Ankette, patronlara minimum fiyatın en kadar olması gerektiği sorduklarını aktaran Bakan Alım, “Burada yüklü olarak toplanan oranın yüzde 33.9’unun 3 bin 500 ile 3 bin 750 lira ortasında minimum fiyatın olması gerektiği halinde bir kanaate sahip olduklarını gördük. 3 bin 750 ile 4 bin lira olanların oranı yüzde 13, ikinci sırada ise 3 bin 251 ile 3 bin 500 lira ortasında yer alan patron kümesini görüyoruz. Taban fiyatın hayat koşullarını nasıl etkileyeceği konusunda yapılan bir değerlendirmede, iyi etkileyeceğini, olumlu etkileyeceğini söyleyenlerin oranı yüzde 42,2. Bu sayılar iyimserliğin sözüdür. Minimum fiyat ile ilgili artışların hayatı olumlu etkileyeceğine dönük beklentiler ile paralel gittiğini göstermektedir” tabirlerini kullanmıştı.

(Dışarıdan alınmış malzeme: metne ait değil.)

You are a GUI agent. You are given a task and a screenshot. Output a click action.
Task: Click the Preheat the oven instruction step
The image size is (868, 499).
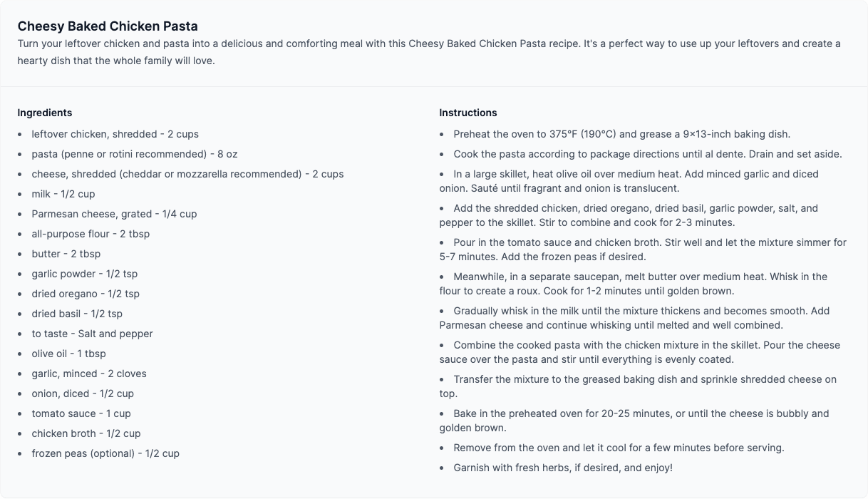pyautogui.click(x=621, y=134)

“ASGARİ FİYATTA YAPILACAK ARTIŞ EKONOMİYİ CANLANDIRACAK”
Patronlara, minimum fiyata yapılacak artışın ekonomiyi canlandırıp canlandırması sorduklarını belirten Bakan Alım, “Cevap çok açık bir biçimde ortaya çıkıyor. Yüzde 89’unun iktisatta büyük bir canlılık oluşturacağını söylüyor. İşten çıkarmalara yol açabilir mi? sorusu çok kıymetli. Yüzde 74’ü patronların taban fiyat arttıkça işten çıkarmalardan telaş ettiklerini söylemişlerdir. Derinlemesine araştırmaların bilgilere baktığımız vakit, patronlarımız belli bir oranın üzerindeki artışın lakin işten çıkarma ile iş yerinin ayakta kalması ortasında bir tercih olacağını söylemektedirler. Bu mevzuda kaygıları olduğunu görüyoruz. Minimum fiyatın tüketici fiyatlarını ne seviyede etkileyeceği konusunda da kanaatleri çok açık bir halde ortaya çıkmaktadır” diye konuştu.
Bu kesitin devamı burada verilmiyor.